Ik kan mij geen flaneer-fietspad langs de kust herinneren, en geen strand ook eigenlijk. We waren de stad uitgelopen, de Potemkintrappen af om naar de haven te zoeken, over de Zwarte zee uit te kijken, om de mogelijkheid te ontdekken om per boot de oversteek naar de Krim te maken. ‘Het weer is prachtig, het water rustig, de koffie Italiaans’, schrijft Michael Persson in de openingszinnen van zijn reportage over de oorlogseconomie in Одеса, afgelopen dinsdag in De Volkskrant. Wij liepen zestien jaar geleden een havenkantoortje binnen aan de kade waar een paar vissersboten lagen aangemeerd. Nee, van een geregelde veerdienst naar Севастополь of een van de andere havensteden op het schiereiland aan de overkant, hadden ze niet gehoord. We moesten naar een andere reismogelijkheid uitzien. We wierpen nog een blik op de zee, die groot was en leeg en vrij van mijnen, die dag in juli.
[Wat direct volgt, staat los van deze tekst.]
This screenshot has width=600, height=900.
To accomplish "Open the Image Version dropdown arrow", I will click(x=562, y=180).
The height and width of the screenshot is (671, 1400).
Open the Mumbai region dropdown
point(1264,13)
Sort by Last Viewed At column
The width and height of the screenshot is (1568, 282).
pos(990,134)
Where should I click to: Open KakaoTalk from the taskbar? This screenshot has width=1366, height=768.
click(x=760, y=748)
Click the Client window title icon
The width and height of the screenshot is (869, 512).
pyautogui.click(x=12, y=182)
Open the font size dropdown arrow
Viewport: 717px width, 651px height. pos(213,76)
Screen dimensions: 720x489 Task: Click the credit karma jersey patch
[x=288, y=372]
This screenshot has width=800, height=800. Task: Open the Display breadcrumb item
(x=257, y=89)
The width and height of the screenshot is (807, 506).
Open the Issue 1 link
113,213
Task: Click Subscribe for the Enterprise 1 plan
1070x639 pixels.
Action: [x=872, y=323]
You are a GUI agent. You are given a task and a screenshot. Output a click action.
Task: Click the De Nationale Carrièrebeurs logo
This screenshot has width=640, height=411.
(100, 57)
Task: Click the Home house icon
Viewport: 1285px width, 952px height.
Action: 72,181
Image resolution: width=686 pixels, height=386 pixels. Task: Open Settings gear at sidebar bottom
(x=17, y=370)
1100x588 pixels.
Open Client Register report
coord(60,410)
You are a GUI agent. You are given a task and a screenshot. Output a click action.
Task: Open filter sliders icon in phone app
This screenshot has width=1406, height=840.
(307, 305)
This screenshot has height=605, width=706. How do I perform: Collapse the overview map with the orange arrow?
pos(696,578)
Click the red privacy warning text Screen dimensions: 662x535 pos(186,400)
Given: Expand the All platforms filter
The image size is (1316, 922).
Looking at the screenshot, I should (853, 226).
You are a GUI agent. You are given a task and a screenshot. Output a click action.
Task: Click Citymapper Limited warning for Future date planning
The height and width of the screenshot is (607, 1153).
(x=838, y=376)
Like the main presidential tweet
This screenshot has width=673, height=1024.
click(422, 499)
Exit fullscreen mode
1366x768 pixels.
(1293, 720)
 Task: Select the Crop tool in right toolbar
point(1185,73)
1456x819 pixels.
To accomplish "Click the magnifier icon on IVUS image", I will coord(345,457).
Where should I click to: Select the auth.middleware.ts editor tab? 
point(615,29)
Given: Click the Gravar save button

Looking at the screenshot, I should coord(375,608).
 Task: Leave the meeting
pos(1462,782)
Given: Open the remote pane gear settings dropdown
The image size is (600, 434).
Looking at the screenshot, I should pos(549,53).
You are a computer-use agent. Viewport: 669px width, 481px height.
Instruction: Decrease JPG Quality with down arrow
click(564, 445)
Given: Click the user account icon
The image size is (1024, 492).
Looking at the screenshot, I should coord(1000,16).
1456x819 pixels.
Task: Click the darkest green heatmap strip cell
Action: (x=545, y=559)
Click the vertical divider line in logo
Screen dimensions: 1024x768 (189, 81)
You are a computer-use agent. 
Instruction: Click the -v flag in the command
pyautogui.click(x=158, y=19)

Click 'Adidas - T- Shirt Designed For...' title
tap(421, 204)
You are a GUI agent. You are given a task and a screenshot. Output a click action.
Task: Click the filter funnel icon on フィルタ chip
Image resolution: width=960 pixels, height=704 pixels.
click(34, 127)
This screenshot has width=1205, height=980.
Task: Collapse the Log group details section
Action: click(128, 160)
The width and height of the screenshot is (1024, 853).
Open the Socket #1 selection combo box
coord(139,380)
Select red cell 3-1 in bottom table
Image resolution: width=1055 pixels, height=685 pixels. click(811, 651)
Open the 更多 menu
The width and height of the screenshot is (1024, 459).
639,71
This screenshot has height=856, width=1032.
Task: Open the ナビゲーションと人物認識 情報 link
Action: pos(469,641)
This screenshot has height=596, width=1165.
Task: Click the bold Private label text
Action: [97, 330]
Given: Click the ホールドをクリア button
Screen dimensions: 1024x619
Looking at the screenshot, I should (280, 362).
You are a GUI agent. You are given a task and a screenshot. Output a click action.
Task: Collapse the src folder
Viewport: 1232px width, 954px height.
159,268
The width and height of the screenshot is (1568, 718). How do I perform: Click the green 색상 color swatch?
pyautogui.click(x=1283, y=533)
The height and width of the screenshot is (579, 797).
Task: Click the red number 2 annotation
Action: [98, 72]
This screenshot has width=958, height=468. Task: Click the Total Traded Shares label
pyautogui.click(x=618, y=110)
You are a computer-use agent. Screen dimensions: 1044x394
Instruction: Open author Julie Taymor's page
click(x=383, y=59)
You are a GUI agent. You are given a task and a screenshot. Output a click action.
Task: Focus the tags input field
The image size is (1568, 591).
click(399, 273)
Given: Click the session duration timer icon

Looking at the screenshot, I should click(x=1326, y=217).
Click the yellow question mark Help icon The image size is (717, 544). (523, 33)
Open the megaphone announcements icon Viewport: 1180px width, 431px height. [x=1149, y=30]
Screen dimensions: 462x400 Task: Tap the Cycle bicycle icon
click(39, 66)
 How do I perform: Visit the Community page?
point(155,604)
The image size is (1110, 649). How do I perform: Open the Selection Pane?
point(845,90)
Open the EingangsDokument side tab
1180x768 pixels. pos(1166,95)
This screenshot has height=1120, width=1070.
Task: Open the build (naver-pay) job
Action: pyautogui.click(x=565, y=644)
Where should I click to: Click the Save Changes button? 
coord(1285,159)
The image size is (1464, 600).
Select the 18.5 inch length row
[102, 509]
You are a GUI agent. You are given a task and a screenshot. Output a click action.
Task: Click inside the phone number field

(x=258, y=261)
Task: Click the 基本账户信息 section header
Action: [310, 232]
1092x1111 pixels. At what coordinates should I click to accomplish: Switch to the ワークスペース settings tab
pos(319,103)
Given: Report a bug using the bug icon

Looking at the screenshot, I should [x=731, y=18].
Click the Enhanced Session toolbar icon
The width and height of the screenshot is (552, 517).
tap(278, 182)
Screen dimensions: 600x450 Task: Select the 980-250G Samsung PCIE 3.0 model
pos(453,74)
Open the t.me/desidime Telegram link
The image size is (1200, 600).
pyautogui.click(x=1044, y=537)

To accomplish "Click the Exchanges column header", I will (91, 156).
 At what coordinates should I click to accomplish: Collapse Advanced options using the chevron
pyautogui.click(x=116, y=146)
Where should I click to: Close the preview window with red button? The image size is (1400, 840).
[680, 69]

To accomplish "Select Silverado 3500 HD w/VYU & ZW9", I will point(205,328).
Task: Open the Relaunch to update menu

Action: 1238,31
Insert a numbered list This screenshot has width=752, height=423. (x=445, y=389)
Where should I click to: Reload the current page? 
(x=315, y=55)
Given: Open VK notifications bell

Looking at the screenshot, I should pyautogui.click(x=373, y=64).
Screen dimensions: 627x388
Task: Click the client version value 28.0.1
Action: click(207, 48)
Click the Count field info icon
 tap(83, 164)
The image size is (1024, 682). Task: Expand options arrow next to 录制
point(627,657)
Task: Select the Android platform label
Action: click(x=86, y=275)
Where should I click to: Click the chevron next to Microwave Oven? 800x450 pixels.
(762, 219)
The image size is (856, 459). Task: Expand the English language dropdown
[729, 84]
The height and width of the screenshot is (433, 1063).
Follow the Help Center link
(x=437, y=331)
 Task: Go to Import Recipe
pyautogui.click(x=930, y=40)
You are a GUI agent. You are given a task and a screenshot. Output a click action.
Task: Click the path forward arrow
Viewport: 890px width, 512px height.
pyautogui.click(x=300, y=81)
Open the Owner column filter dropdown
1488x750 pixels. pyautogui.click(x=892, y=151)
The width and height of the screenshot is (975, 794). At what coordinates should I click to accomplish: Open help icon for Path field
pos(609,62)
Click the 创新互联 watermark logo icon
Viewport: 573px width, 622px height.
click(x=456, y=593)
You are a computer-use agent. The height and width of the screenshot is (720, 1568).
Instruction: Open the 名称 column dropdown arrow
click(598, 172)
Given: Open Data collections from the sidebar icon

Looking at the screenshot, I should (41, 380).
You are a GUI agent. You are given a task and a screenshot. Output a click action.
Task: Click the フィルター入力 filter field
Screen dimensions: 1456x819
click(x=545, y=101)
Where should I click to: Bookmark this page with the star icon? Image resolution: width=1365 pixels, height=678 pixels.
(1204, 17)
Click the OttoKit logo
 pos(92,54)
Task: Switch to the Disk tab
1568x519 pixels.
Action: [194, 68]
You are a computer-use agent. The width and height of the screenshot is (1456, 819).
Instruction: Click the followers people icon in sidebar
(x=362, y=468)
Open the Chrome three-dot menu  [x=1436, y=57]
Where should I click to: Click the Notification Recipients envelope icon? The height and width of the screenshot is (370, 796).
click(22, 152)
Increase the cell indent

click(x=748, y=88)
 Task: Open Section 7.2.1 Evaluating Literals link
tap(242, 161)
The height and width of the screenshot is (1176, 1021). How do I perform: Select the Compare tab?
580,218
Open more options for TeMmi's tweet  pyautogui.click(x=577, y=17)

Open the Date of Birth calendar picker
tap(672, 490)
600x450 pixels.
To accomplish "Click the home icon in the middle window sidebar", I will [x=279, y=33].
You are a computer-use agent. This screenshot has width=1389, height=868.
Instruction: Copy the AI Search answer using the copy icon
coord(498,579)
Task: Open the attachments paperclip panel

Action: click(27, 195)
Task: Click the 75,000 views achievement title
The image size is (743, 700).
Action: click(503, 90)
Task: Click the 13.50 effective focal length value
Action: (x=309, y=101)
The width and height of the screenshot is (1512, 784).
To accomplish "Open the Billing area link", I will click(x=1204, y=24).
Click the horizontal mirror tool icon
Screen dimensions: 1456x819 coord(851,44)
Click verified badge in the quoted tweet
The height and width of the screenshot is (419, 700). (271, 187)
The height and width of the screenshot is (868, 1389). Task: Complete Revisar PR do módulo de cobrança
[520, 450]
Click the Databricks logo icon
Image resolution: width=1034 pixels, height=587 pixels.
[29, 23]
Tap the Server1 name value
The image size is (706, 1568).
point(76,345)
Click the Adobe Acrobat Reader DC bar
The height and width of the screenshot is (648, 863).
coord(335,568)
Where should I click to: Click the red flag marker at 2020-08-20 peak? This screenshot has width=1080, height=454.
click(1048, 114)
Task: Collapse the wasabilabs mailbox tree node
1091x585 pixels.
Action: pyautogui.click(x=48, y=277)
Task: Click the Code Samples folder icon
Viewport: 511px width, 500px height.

Te laat. Natuurlijk waren we er te laat. Ruim een eeuw geleden kon de stad wedijveren met het mooiste dat de late Negentiende eeuw schonk aan Brussel, Parijs, Wenen en Boedapest. Gebouwen in neoklassieke stijl, passages, kariatiden tegen de gevels, stucwerk in pastelkleuren, geel, roze en wit, brede lanen onder kastanjebomen en platanen, pleinen met fonteinen, grands cafés en de verlichting van gaslantaarns als de schemer valt. Maar nu wij er zijn is het asfalt in de straten een patchwork van reparaties. De bomen van honderd jaar geleden spreiden hun kruinen royaal over de rijbaan, terwijl hun wortels het trottoir omwoelen. Je moet uitkijken waar je loopt om niet te zwikken. Het pleisterwerk van de gevels is gebladderd, kozijnen zijn verrot, de beelden vertonen barsten, sommige huizen zijn ingestort. Achter een gerestaureerde pui verrijst een wand met spiegelglas. Het is een shopping mall geworden.
In andere jaren had het hier vol gezeten met Oekraïners, Turken, Amerikanen, Arabieren, en ja, Russen, vervolgt Michael Persson zijn verhaal. Zo is het. Одеса was en is en blijft een trekpleister met banken, clubs en casino’s, terrassen onder parasols, schaars geklede toeristen in het seizoen en als het avond is geroezemoes van stemmen en het klikken van pumps op de ongelijke trottoirs onder de bomen.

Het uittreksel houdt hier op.